Zitierter Text>
----------------

Zulässigkeit der Speicherung von Daten aus öffentlichen Registern durch eine Kreditauskunftei unter der DSGVO

Simon Henseler, le 4 mai 2023
Die Speicherung von Daten aus öffent­li­chen Registern durch eine Kreditauskunftei wie die SCHUFA ist nicht rechtmäs­sig, sobald die fragli­chen Daten (hier über die sog. Restschuldbefreiung) nach Ablauf der gesetz­li­chen Speicherfrist aus den öffent­li­chen Registern gelö­scht worden sind. Während der gesetz­li­chen Speicherfrist (hier sechs Monate) kann die paral­lele Speicherung durch eine Wirtschaftsauskunftei rechtmäs­sig sein, sofern nicht die Interessen der betrof­fe­nen Person überwiegen.

----------------

Gegebenes Material>

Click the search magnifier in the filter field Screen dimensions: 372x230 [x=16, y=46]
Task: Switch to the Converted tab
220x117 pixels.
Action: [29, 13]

----------------

Gestellte Aufgabe> Gib an, wie lange die gesetzliche Speicherfrist laut dem zitierten Text im beschriebenen Fall dauert.

Fertige Antwort> Die gesetzliche Speicherfrist beträgt im beschriebenen Fall sechs Monate.